**WORK ITEM**.
Word for word, print the entries that follow.

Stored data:

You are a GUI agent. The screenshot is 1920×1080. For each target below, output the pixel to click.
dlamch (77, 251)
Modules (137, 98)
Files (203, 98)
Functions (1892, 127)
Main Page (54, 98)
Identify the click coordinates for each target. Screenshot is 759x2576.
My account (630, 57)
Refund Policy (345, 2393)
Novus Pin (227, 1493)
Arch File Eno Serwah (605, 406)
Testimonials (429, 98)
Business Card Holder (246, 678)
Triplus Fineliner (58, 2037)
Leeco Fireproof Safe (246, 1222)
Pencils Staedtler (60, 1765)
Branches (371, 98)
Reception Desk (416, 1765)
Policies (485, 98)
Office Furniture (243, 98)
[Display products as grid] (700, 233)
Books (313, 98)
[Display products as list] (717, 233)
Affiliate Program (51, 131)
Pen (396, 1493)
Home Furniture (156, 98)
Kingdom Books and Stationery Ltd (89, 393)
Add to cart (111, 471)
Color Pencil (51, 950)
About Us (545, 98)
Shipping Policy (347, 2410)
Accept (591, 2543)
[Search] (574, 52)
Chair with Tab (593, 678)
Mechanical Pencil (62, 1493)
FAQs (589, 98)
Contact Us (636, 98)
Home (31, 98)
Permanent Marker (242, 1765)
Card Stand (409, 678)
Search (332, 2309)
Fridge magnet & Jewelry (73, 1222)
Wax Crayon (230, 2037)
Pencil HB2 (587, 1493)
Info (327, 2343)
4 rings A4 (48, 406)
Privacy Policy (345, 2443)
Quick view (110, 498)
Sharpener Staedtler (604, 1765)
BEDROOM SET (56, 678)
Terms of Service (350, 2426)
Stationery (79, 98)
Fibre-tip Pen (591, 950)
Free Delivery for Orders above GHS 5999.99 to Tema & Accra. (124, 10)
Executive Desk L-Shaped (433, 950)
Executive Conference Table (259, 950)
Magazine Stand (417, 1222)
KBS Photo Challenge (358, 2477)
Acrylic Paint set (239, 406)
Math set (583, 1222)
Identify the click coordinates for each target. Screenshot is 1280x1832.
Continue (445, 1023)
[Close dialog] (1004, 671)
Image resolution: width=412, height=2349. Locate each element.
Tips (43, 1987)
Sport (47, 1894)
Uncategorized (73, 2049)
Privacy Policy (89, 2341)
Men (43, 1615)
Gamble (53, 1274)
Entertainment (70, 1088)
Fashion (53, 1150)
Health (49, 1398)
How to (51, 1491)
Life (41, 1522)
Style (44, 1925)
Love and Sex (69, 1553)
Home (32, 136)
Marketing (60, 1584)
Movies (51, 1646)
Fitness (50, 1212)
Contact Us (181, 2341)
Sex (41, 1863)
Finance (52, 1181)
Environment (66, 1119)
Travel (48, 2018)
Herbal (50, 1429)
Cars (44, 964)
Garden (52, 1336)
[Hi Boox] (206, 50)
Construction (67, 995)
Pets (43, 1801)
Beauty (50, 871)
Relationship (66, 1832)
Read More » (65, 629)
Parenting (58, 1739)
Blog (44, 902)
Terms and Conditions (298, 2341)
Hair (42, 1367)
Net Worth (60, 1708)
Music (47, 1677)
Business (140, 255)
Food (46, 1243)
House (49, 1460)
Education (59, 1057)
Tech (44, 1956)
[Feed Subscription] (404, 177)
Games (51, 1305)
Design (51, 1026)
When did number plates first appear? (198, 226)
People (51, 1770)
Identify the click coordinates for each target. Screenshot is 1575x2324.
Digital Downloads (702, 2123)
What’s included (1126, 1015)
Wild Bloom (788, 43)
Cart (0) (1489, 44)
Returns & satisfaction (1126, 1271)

**RESULT**.
You are a GUI agent. The screenshot is 1920×1080. For each target below, output the pixel to click.
dlamch (77, 251)
Modules (137, 98)
Files (203, 98)
Functions (1892, 127)
Main Page (54, 98)
Identify the click coordinates for each target. Screenshot is 759x2576.
My account (630, 57)
Refund Policy (345, 2393)
Novus Pin (227, 1493)
Arch File Eno Serwah (605, 406)
Testimonials (429, 98)
Business Card Holder (246, 678)
Triplus Fineliner (58, 2037)
Leeco Fireproof Safe (246, 1222)
Pencils Staedtler (60, 1765)
Branches (371, 98)
Reception Desk (416, 1765)
Policies (485, 98)
Office Furniture (243, 98)
[Display products as grid] (700, 233)
Books (313, 98)
[Display products as list] (717, 233)
Affiliate Program (51, 131)
Pen (396, 1493)
Home Furniture (156, 98)
Kingdom Books and Stationery Ltd (89, 393)
Add to cart (111, 471)
Color Pencil (51, 950)
About Us (545, 98)
Shipping Policy (347, 2410)
Accept (591, 2543)
[Search] (574, 52)
Chair with Tab (593, 678)
Mechanical Pencil (62, 1493)
FAQs (589, 98)
Contact Us (636, 98)
Home (31, 98)
Permanent Marker (242, 1765)
Card Stand (409, 678)
Search (332, 2309)
Fridge magnet & Jewelry (73, 1222)
Wax Crayon (230, 2037)
Pencil HB2 (587, 1493)
Info (327, 2343)
4 rings A4 (48, 406)
Privacy Policy (345, 2443)
Quick view (110, 498)
Sharpener Staedtler (604, 1765)
BEDROOM SET (56, 678)
Terms of Service (350, 2426)
Stationery (79, 98)
Fibre-tip Pen (591, 950)
Free Delivery for Orders above GHS 5999.99 to Tema & Accra. (124, 10)
Executive Desk L-Shaped (433, 950)
Executive Conference Table (259, 950)
Magazine Stand (417, 1222)
KBS Photo Challenge (358, 2477)
Acrylic Paint set (239, 406)
Math set (583, 1222)
Identify the click coordinates for each target. Screenshot is 1280x1832.
Continue (445, 1023)
[Close dialog] (1004, 671)
Image resolution: width=412, height=2349. Locate each element.
Tips (43, 1987)
Sport (47, 1894)
Uncategorized (73, 2049)
Privacy Policy (89, 2341)
Men (43, 1615)
Gamble (53, 1274)
Entertainment (70, 1088)
Fashion (53, 1150)
Health (49, 1398)
How to (51, 1491)
Life (41, 1522)
Style (44, 1925)
Love and Sex (69, 1553)
Home (32, 136)
Marketing (60, 1584)
Movies (51, 1646)
Fitness (50, 1212)
Contact Us (181, 2341)
Sex (41, 1863)
Finance (52, 1181)
Environment (66, 1119)
Travel (48, 2018)
Herbal (50, 1429)
Cars (44, 964)
Garden (52, 1336)
[Hi Boox] (206, 50)
Construction (67, 995)
Pets (43, 1801)
Beauty (50, 871)
Relationship (66, 1832)
Read More » (65, 629)
Parenting (58, 1739)
Blog (44, 902)
Terms and Conditions (298, 2341)
Hair (42, 1367)
Net Worth (60, 1708)
Music (47, 1677)
Business (140, 255)
Food (46, 1243)
House (49, 1460)
Education (59, 1057)
Tech (44, 1956)
[Feed Subscription] (404, 177)
Games (51, 1305)
Design (51, 1026)
When did number plates first appear? (198, 226)
People (51, 1770)
Identify the click coordinates for each target. Screenshot is 1575x2324.
Digital Downloads (702, 2123)
What’s included (1126, 1015)
Wild Bloom (788, 43)
Cart (0) (1489, 44)
Returns & satisfaction (1126, 1271)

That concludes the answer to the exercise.